Source information START

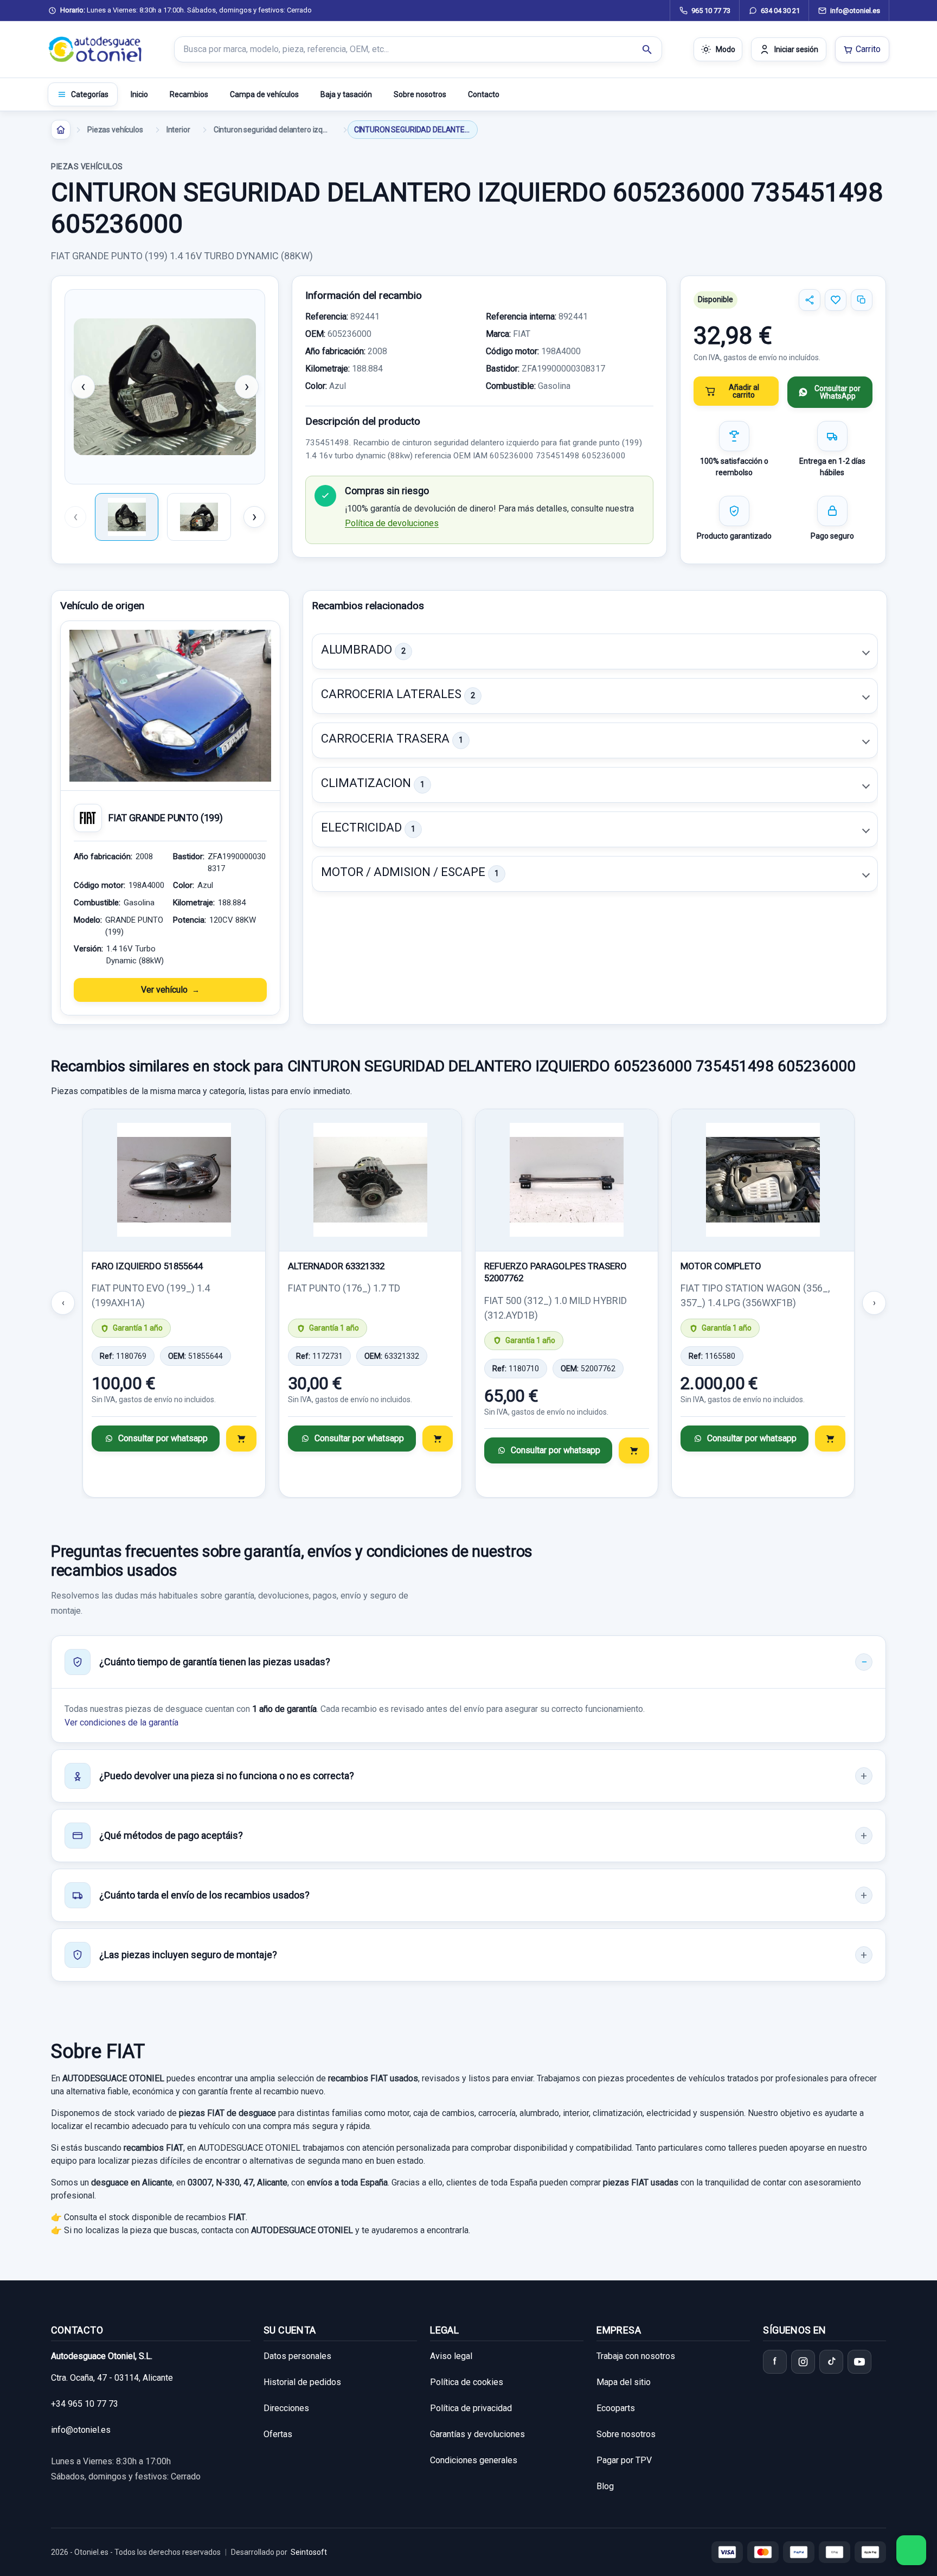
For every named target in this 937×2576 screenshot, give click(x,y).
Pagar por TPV (624, 2460)
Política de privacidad (471, 2408)
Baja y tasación (346, 94)
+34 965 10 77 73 (84, 2404)
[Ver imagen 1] (126, 517)
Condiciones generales (473, 2460)
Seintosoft (309, 2552)
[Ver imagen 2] (198, 517)
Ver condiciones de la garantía (121, 1722)
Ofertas (278, 2434)
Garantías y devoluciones (477, 2434)
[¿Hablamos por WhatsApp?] (911, 2550)
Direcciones (286, 2408)
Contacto (483, 94)
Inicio (139, 94)
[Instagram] (803, 2362)
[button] (595, 651)
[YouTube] (859, 2362)
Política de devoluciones (392, 523)
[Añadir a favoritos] (835, 300)
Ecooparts (615, 2408)
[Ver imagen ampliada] (165, 386)
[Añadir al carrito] (241, 1439)
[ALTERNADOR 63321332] (370, 1180)
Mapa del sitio (623, 2382)
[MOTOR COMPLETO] (763, 1180)
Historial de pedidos (302, 2382)
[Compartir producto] (809, 300)
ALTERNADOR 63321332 (336, 1266)
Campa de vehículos (264, 94)
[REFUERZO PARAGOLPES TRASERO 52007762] (567, 1180)
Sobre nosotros (420, 94)
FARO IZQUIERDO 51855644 (147, 1266)
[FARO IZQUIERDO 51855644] (174, 1180)
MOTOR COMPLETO (721, 1266)
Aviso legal (451, 2356)
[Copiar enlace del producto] (861, 300)
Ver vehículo (164, 990)
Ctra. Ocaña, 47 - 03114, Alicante (112, 2378)
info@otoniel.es (81, 2430)
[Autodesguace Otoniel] (95, 49)
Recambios (189, 94)
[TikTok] (831, 2362)
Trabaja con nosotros (635, 2356)
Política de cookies (466, 2382)
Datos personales (297, 2356)
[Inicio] (60, 129)
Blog (605, 2486)
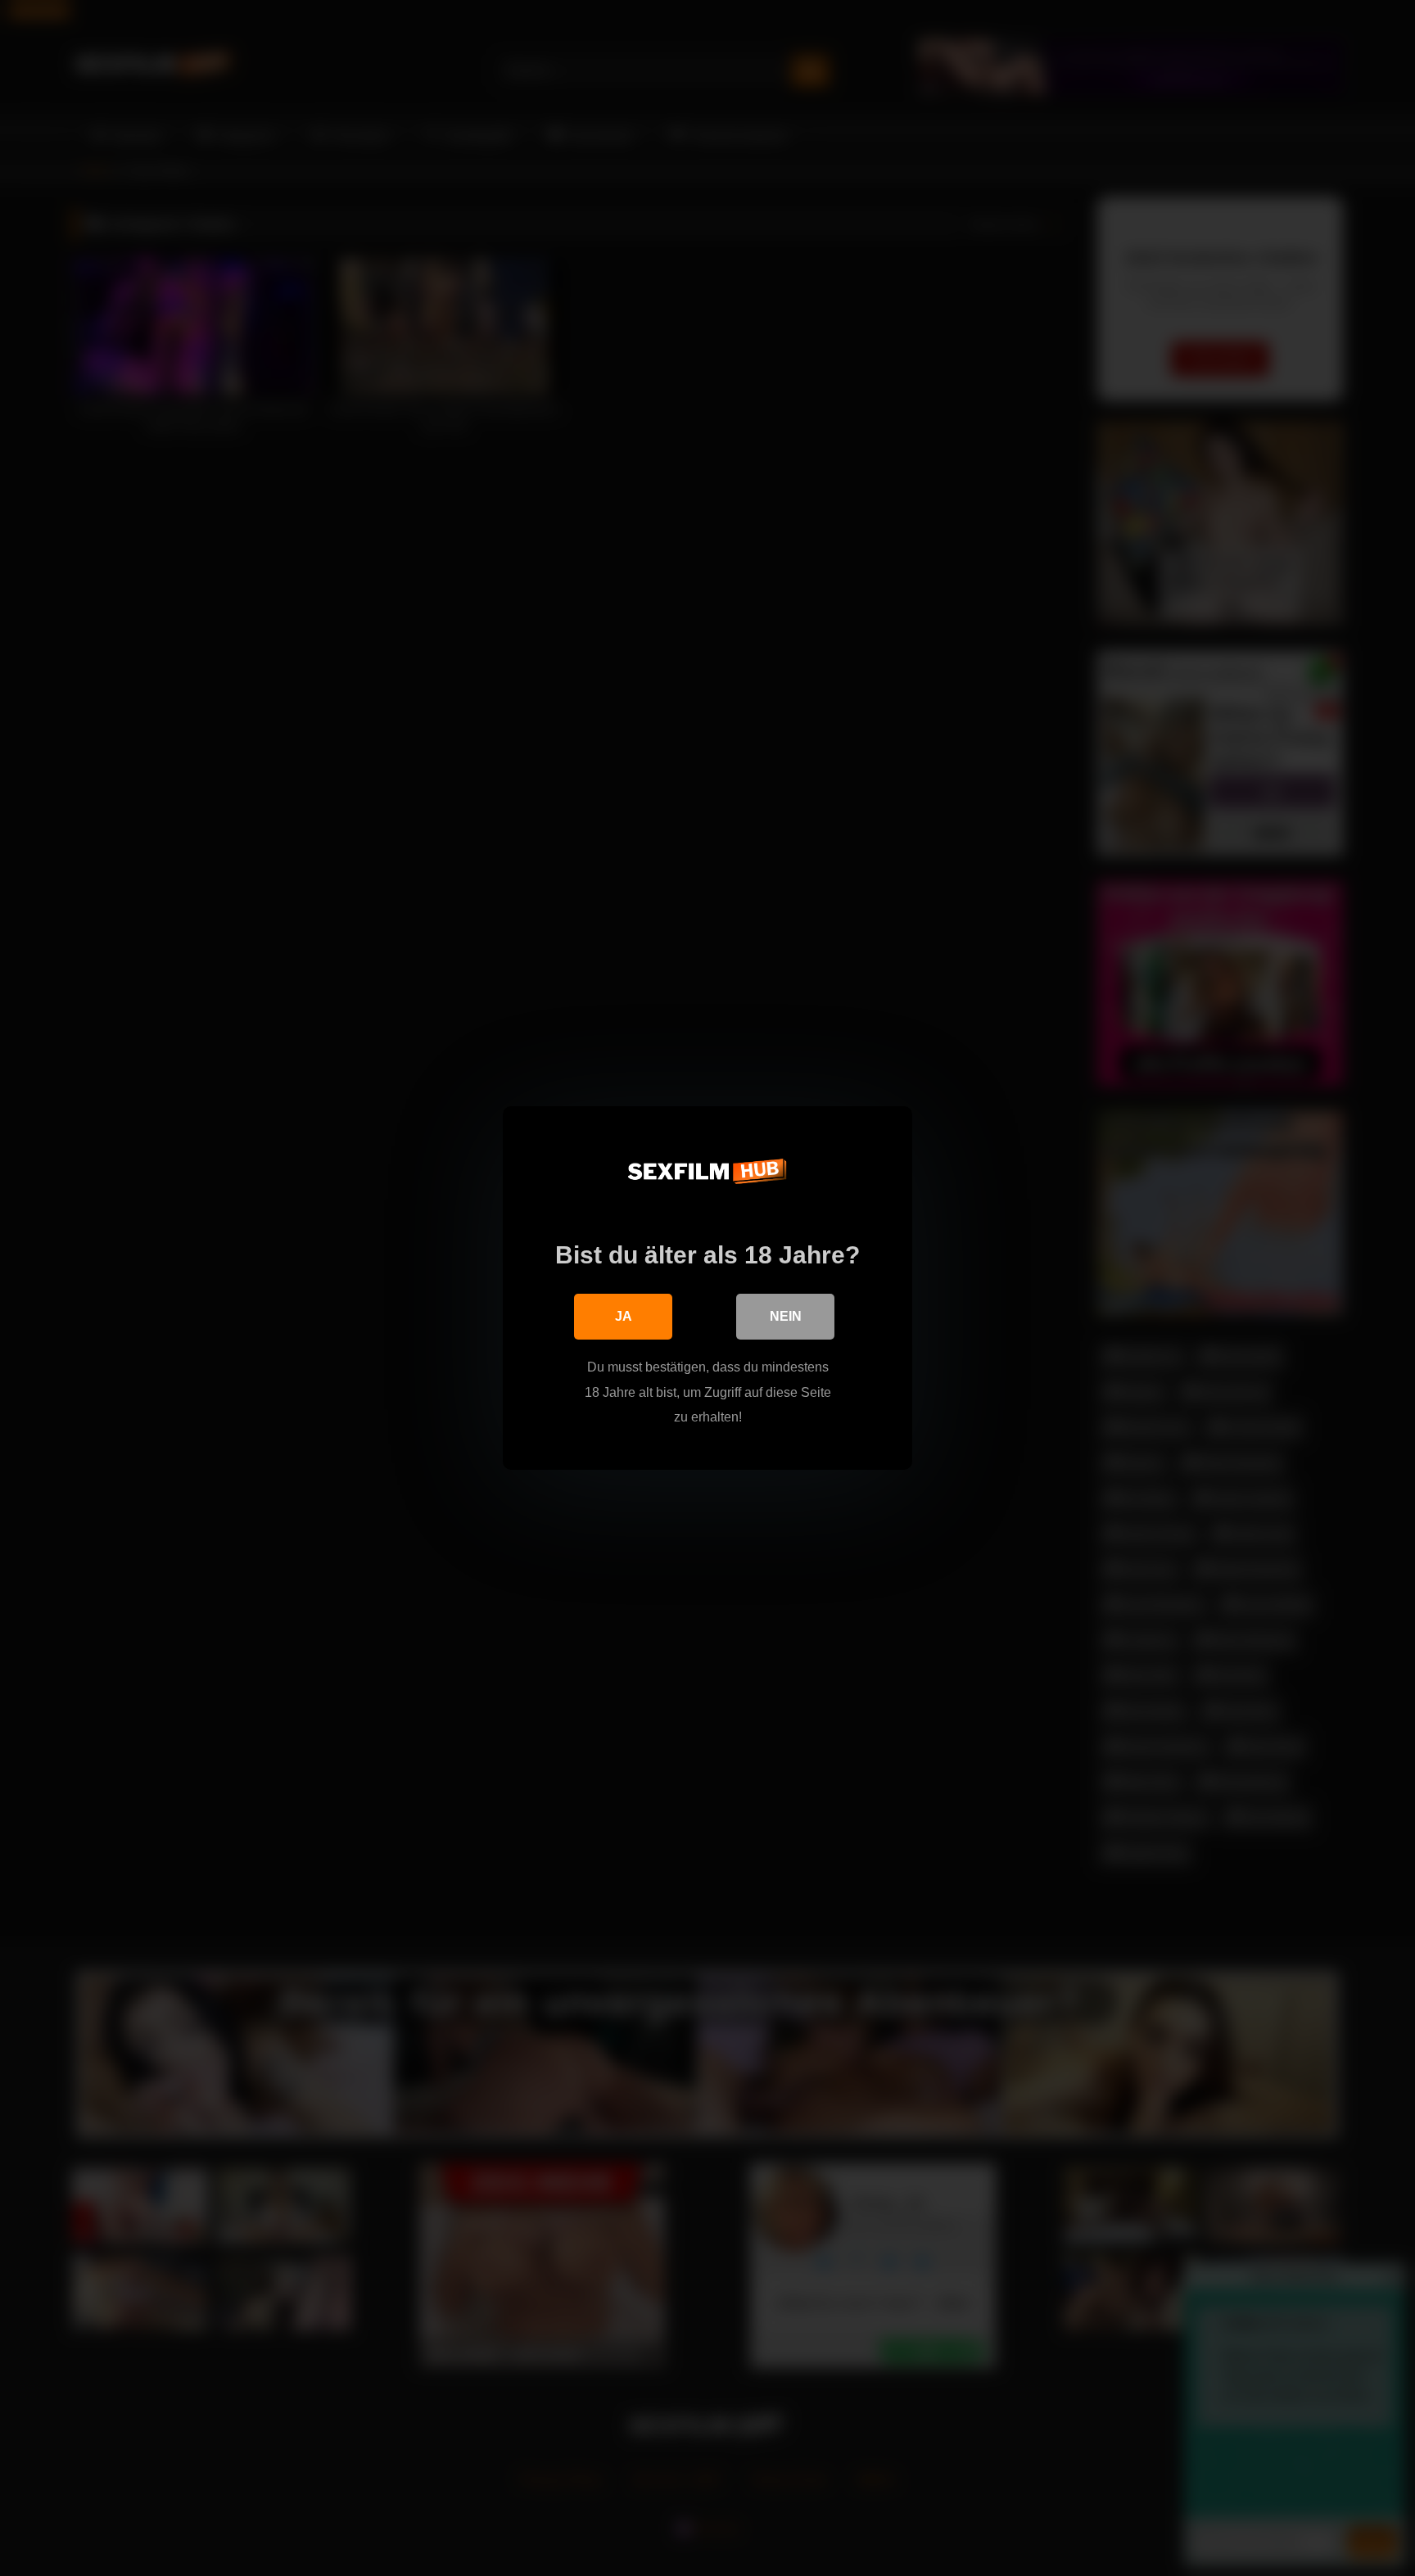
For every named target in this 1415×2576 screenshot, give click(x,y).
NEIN (786, 1316)
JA (623, 1316)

Source information END

**Instructions to follow:**
An acceptable answer consists of the lines above from the one holding "[Ver imagen 1] (126, 517)" to the end of the data, repeated exactly and containing no pictures.

**Result of this task:**
[Ver imagen 1] (126, 517)
Condiciones generales (473, 2460)
Seintosoft (309, 2552)
[Ver imagen 2] (198, 517)
Ver condiciones de la garantía (121, 1722)
Ofertas (278, 2434)
Garantías y devoluciones (477, 2434)
[¿Hablamos por WhatsApp?] (911, 2550)
Direcciones (286, 2408)
Contacto (483, 94)
Inicio (139, 94)
[Instagram] (803, 2362)
[button] (595, 651)
[YouTube] (859, 2362)
Política de devoluciones (392, 523)
[Añadir a favoritos] (835, 300)
Ecooparts (615, 2408)
[Ver imagen ampliada] (165, 386)
[Añadir al carrito] (241, 1439)
[ALTERNADOR 63321332] (370, 1180)
Mapa del sitio (623, 2382)
[MOTOR COMPLETO] (763, 1180)
Historial de pedidos (302, 2382)
[Compartir producto] (809, 300)
ALTERNADOR 63321332 (336, 1266)
Campa de vehículos (264, 94)
[REFUERZO PARAGOLPES TRASERO 52007762] (567, 1180)
Sobre nosotros (420, 94)
FARO IZQUIERDO 51855644 (147, 1266)
[FARO IZQUIERDO 51855644] (174, 1180)
MOTOR COMPLETO (721, 1266)
Aviso legal (451, 2356)
[Copiar enlace del producto] (861, 300)
Ver vehículo (164, 990)
Ctra. Ocaña, 47 - 03114, Alicante (112, 2378)
info@otoniel.es (81, 2430)
[Autodesguace Otoniel] (95, 49)
Recambios (189, 94)
[TikTok] (831, 2362)
Trabaja con nosotros (635, 2356)
Política de cookies (466, 2382)
Datos personales (297, 2356)
[Inicio] (60, 129)
Blog (605, 2486)
For every named target in this 1415×2576 screenshot, give click(x,y).
NEIN (786, 1316)
JA (623, 1316)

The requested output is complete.